Selected text ▸
^^^^^^^^^^^^^^^^

When to Go Distributed: Real Talk on Building Systems with Go
After years building distributed systems, I've learned the question isn't "how" to build them, but WHEN you should even consider the complexity.
Here's my real talk on using Go for distributed systems.
𝗪𝗵𝘆 𝗚𝗼 𝗘𝘅𝗰𝗲𝗹𝘀
Goroutines = Game Changer
Handling 10k+ concurrent connections with minimal overhead. I migrated a Python API gateway to Go and saw 60% less memory usage while handling 3x more traffic.
package main
import (
"fmt"
"net/http"
"sync"
"time"
)
// Example: Handling thousands of concurrent requests
func handleRequest(w http.ResponseWriter, r *http.Request) {
// Simulate some work
time.Sleep(100 * time.Millisecond)
fmt.Fprintf(w, "Request handled by goroutine")
}
func main() {
http.HandleFunc("/", handleRequest)
// Go's HTTP server creates a goroutine per request automatically
// Can handle 10k+ concurrent connections with ~2GB RAM
http.ListenAndServe(":8080", nil)

^^^^^^^^^^^^^^^^

Extracted entries ▸
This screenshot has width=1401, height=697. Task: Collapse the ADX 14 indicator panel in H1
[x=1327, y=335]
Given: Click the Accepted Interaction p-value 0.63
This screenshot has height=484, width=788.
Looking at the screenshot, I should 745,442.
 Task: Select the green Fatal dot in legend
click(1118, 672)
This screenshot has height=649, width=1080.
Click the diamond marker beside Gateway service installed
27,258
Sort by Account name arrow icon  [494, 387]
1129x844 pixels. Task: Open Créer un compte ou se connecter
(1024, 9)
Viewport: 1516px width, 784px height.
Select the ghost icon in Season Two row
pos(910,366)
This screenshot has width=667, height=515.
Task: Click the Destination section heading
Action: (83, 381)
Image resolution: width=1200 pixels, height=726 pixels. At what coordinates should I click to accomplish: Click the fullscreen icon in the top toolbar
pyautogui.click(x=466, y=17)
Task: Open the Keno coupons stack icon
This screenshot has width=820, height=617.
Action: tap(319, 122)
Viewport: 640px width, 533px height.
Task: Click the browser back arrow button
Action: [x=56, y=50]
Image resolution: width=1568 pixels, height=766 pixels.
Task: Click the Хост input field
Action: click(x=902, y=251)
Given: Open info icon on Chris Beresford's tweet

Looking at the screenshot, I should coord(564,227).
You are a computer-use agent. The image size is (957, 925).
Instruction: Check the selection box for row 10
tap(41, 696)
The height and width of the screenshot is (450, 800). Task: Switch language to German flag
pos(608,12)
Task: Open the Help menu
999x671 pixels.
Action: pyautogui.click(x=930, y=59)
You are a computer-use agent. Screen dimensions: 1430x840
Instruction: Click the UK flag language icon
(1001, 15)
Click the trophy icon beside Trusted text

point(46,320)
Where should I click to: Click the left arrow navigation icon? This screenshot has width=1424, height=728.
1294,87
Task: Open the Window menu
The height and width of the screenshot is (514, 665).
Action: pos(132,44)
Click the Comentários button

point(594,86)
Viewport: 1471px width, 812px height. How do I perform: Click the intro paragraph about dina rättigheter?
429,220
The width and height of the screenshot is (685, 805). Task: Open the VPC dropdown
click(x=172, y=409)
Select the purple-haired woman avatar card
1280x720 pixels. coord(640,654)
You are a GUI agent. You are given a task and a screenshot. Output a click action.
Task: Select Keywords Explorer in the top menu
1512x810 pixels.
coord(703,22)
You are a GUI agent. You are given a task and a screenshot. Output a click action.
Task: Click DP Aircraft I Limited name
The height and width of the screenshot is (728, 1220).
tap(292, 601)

^^^^^^^^^^^^^^^^

What is required ▸ Pick up the post about using Go for distributed systems right after its last line, and carry it on.

Task output ▸
}
Real-world impact:
- Python service: 2000 req/s, 4GB RAM
- Go service: 6000 req/s, 1.5GB RAM
- Same functionality, 1/10th the code
⚡ Network Programming
The standard library makes HTTP/gRPC services feel effortless. Built-in HTTP/2, context propagation, and native timeout support.
package main
import (
"context"
"fmt"
"net/http"
"time"
)
// Context propagation is built-in
func fetchUserData(ctx context.Context, userID string) (*User, error) {
// Create HTTP client with timeout from context
client := &http.Client{
Timeout: 5 * time.Second,
}
req, err := http.NewRequestWithContext(ctx, "GET",
fmt.Sprintf("https://api.example.com/users/%s", userID), nil)
if err != nil {
return nil, err
}
// If parent context is cancelled, request is cancelled too
resp, err := client.Do(req)
if err != nil {
return nil, err
}
defer resp.Body.Close()
// Parse response...
return parseUser(resp.Body)
}
// Fan-out pattern with goroutines
func fetchMultipleUsers(ctx context.Context, userIDs []string) ([]*User, error) {
results := make(chan *User, len(userIDs))
errors := make(chan error, len(userIDs))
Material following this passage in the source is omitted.